» Short task
Rewrite the records below, replacing "Sozialrecht" with "Arbeitsrecht" wherever it occurs and keeping everything else the same, but omit the pictures.

※ ※ ※

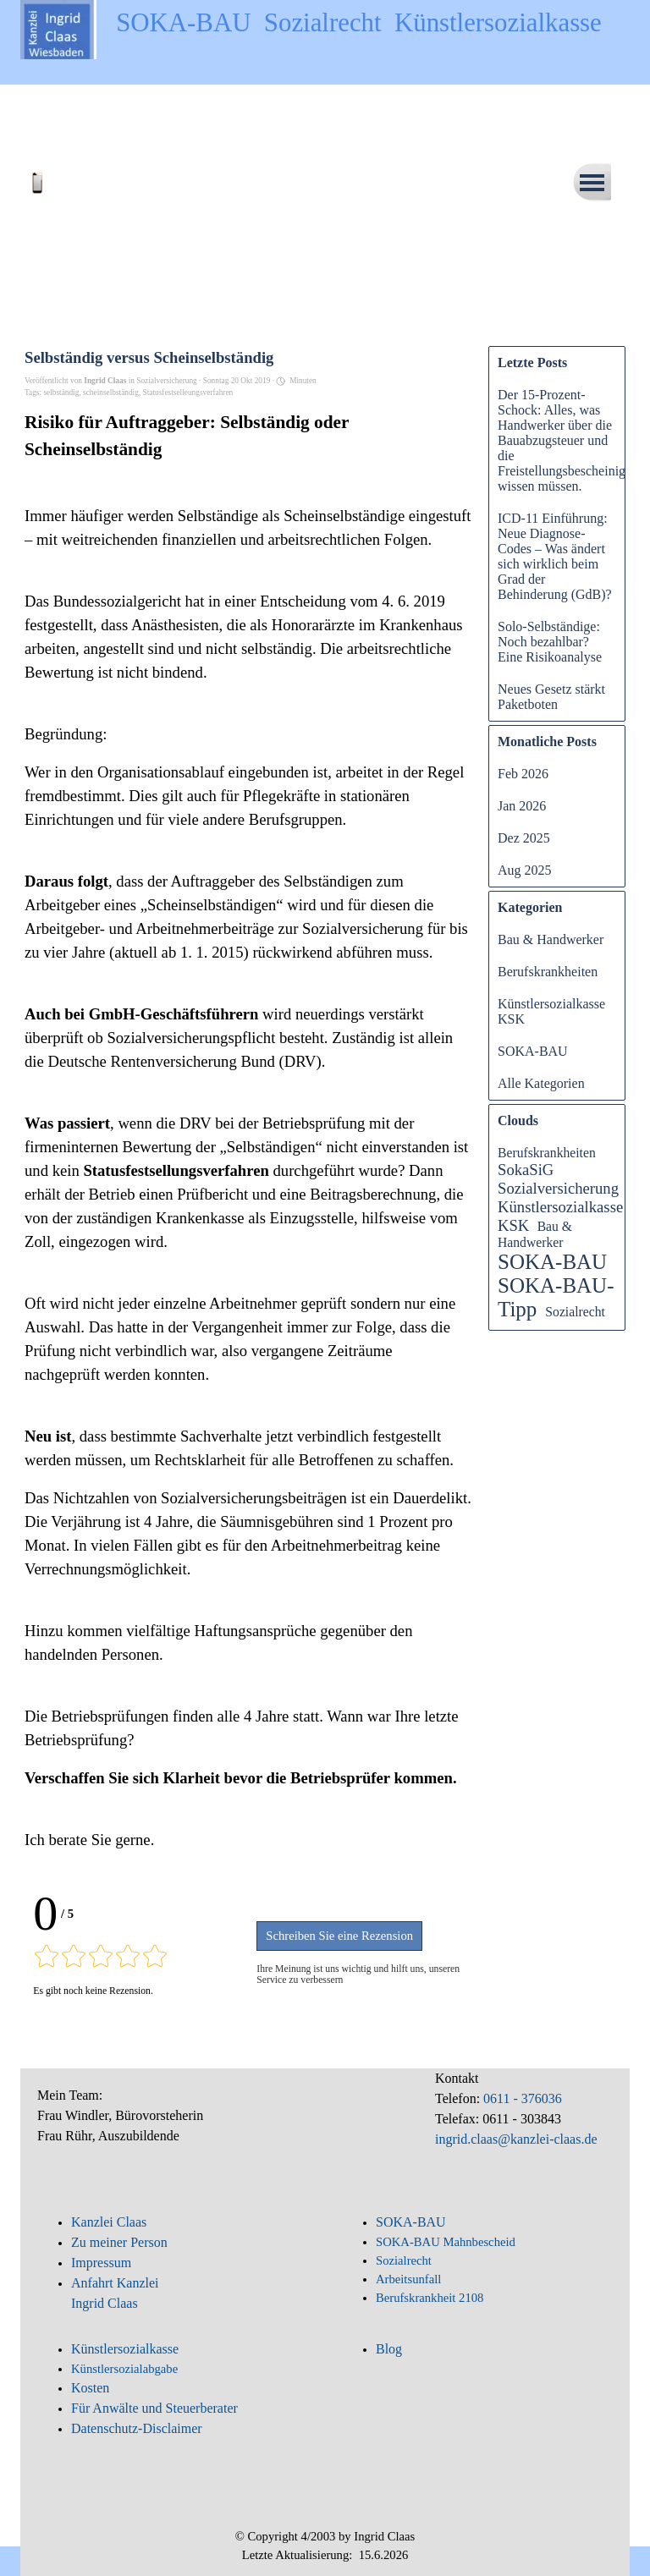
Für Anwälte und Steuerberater (154, 2408)
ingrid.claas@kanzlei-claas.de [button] (516, 2139)
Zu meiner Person (119, 2242)
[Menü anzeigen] (592, 182)
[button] (79, 176)
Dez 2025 (524, 838)
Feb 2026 (523, 773)
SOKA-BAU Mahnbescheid (445, 2242)
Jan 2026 (522, 806)
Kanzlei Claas (108, 2222)
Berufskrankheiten (548, 971)
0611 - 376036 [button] (521, 2098)
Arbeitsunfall (408, 2279)
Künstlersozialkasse (125, 2349)
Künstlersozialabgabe (126, 2369)
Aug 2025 (525, 870)
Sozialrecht (575, 1311)
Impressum (101, 2262)
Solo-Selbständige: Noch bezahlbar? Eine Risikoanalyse (550, 641)
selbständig (61, 392)
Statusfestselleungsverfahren (188, 392)
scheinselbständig (111, 392)
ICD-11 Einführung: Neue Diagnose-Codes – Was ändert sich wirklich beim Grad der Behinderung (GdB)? (555, 556)
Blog (389, 2349)
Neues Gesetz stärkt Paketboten (551, 696)
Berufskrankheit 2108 (429, 2297)
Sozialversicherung (558, 1188)
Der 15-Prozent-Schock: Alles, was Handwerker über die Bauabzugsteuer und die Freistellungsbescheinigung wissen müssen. (572, 440)
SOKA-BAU (533, 1051)
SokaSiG (526, 1169)
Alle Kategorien (541, 1083)
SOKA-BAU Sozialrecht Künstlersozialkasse (359, 22)
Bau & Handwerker (550, 939)
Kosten (90, 2388)
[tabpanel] (177, 2125)
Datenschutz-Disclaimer (136, 2428)
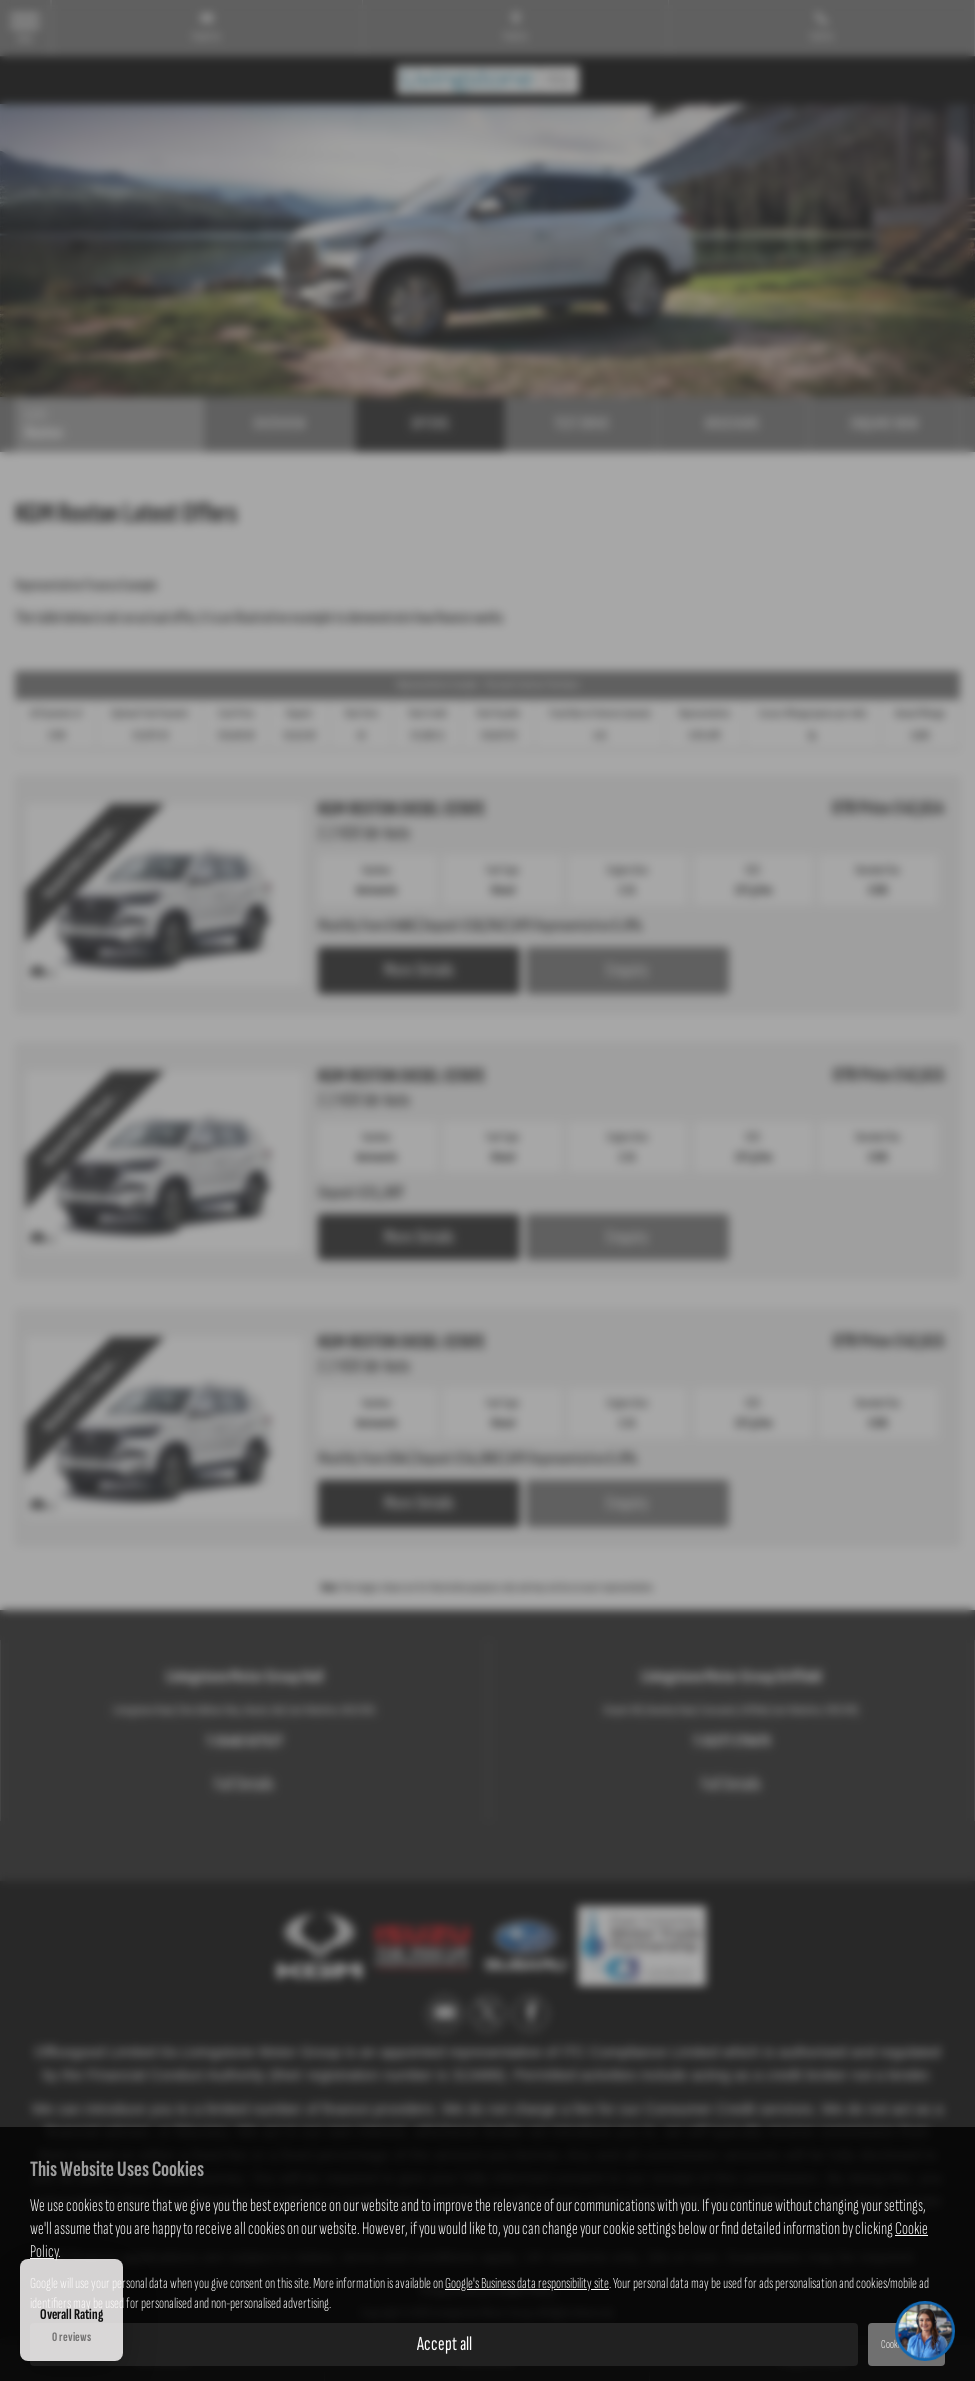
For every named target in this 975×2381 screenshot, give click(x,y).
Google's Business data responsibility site (527, 2283)
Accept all (444, 2344)
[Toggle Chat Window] (925, 2331)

※ ※ ※

» Solution for this problem
Für Anwälte und Steuerberater (154, 2408)
ingrid.claas@kanzlei-claas.de [button] (516, 2139)
Zu meiner Person (119, 2242)
[Menü anzeigen] (592, 182)
[button] (79, 176)
Dez 2025 (524, 838)
Feb 2026 (523, 773)
SOKA-BAU Mahnbescheid (445, 2242)
Jan 2026 (522, 806)
Kanzlei Claas (108, 2222)
Berufskrankheiten (548, 971)
0611 - 376036 [button] (521, 2098)
Arbeitsunfall (408, 2279)
Künstlersozialkasse (125, 2349)
Künstlersozialabgabe (126, 2369)
Aug 2025 (525, 870)
Arbeitsrecht (575, 1311)
Impressum (101, 2262)
Solo-Selbständige: Noch bezahlbar? Eine Risikoanalyse (550, 641)
selbständig (61, 392)
Statusfestselleungsverfahren (188, 392)
scheinselbständig (111, 392)
ICD-11 Einführung: Neue Diagnose-Codes – Was ändert sich wirklich beim Grad der Behinderung (GdB)? (555, 556)
Blog (389, 2349)
Neues Gesetz stärkt Paketboten (551, 696)
Berufskrankheit 2108 (429, 2297)
Sozialversicherung (558, 1188)
Der 15-Prozent-Schock: Alles, was Handwerker über die Bauabzugsteuer und die Freistellungsbescheinigung wissen müssen. (572, 440)
SOKA-BAU (533, 1051)
SokaSiG (526, 1169)
Alle Kategorien (541, 1083)
SOKA-BAU Arbeitsrecht Künstlersozialkasse (359, 22)
Bau & Handwerker (550, 939)
Kosten (90, 2388)
[tabpanel] (177, 2125)
Datenschutz-Disclaimer (136, 2428)
For every named target in this 975×2381 screenshot, give click(x,y).
Google's Business data responsibility site (527, 2283)
Accept all (444, 2344)
[Toggle Chat Window] (925, 2331)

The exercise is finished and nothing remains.